There was something deeply, deeply wrong with Half Truth. She couldn't for the life of her pin down what it was; a feeling, a fluttering, a flustering. She'd heard of this sort of stirring before, but didn't expect it to happen to her. Her, of all kin! She found herself thinking of... things she didn't want to think about, and she hated that she couldn't put it any more eloquently than that. Exhaling sharply, she continued to vent her frustrations on the local wildlife. If she couldn't smother her feelings, she'd eat them instead. Angrily, she wrestled in the shallows with an enormous catfish, trying to focus on where to plant her hooves and what to do with her horns. If she focused on forcing it onto the bank, she could pick it up then and smash it, which was pretty much the extent of what she wanted to do right now.

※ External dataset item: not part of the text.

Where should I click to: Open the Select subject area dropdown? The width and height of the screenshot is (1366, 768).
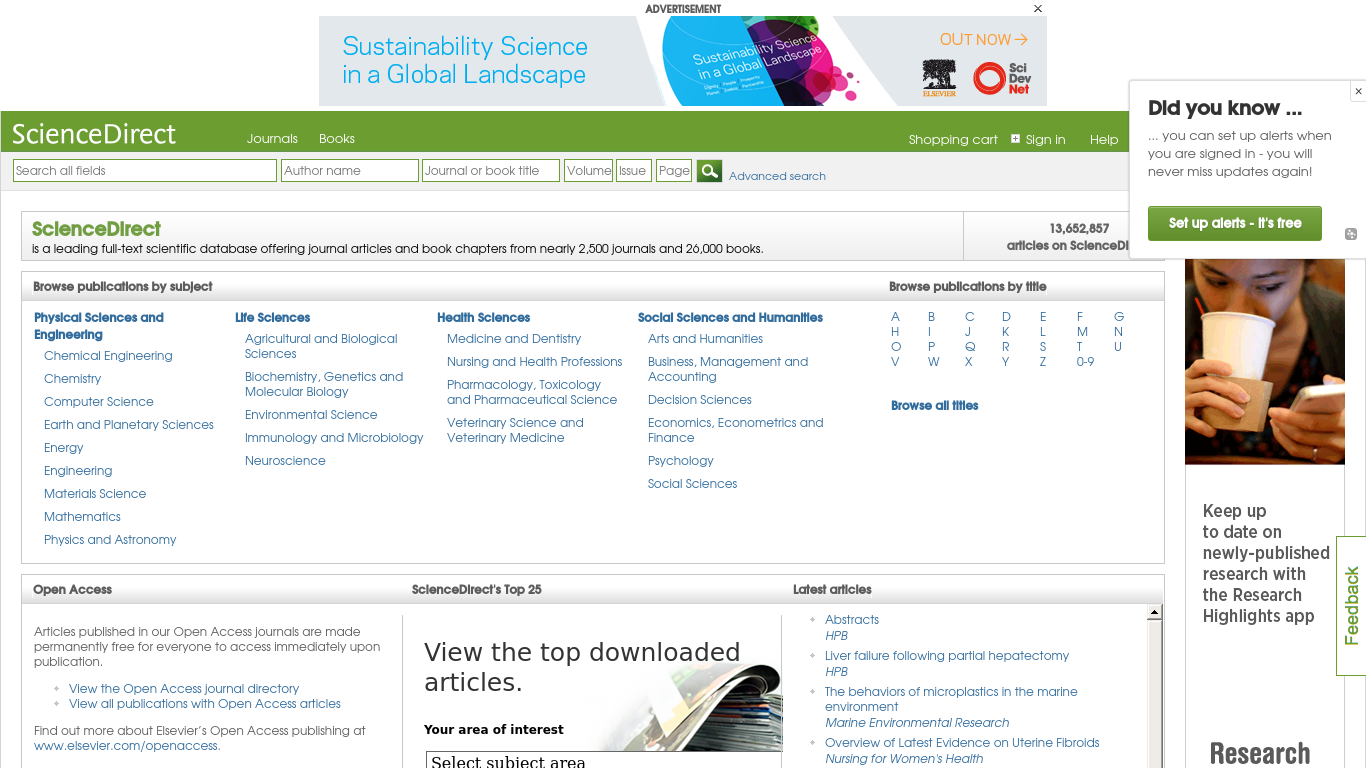[x=604, y=760]
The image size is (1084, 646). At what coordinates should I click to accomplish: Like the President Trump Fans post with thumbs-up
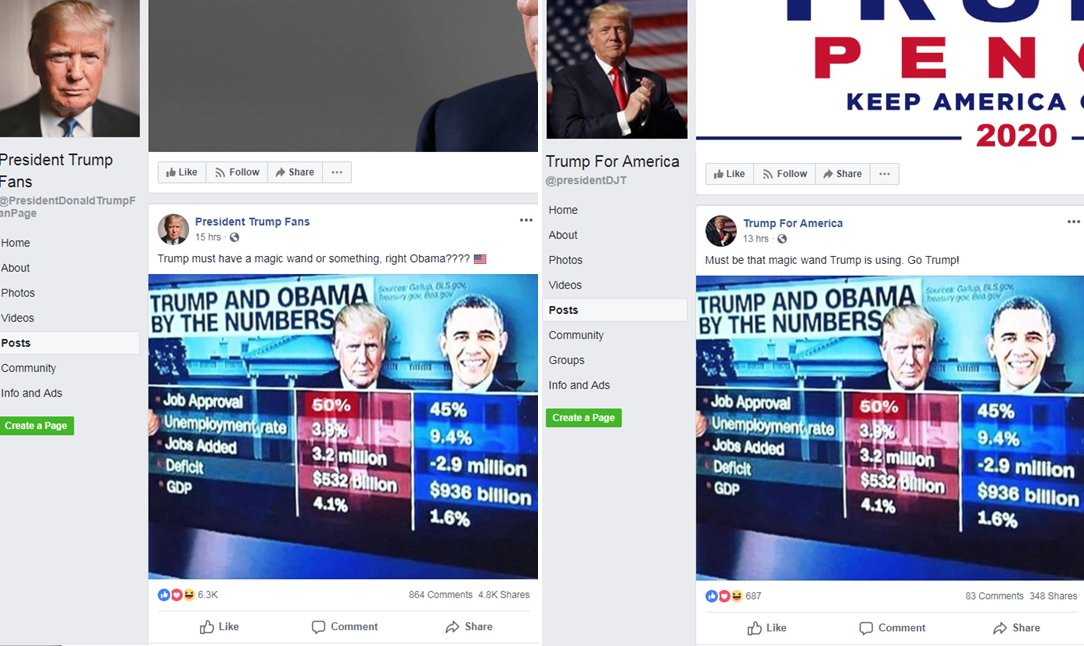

"Haa-rgh!" she grunted, heaving the fish and minding its sharp-edged barbels. It was far too big to elegantly snatch out of the water; the fish weighed at least as much as a small caiman, and it was a fighter. Which was good- she needed to struggle with something tangible right now, something she could actually see and deal with in a way that made some sense. The fish splashed mightily in the shallows; she'd worked it to where it was too shallow for it to get any momentum and swim away. It floundered furiously as she tried to get a grip on its tail so that she could end it swiftly; now that she'd fought it and bested it, there was no sense in prolonging its suffering. She neither needed or wanted to commiserate with her food.
A crash, a crack, and a swift, sharp end; cervical dislocation via a strong dash against the nearest tree, and the fish's pain was over. Huffing and puffing, she shook the mud from her coat as she stretched to cool down. Whew. That was a workout.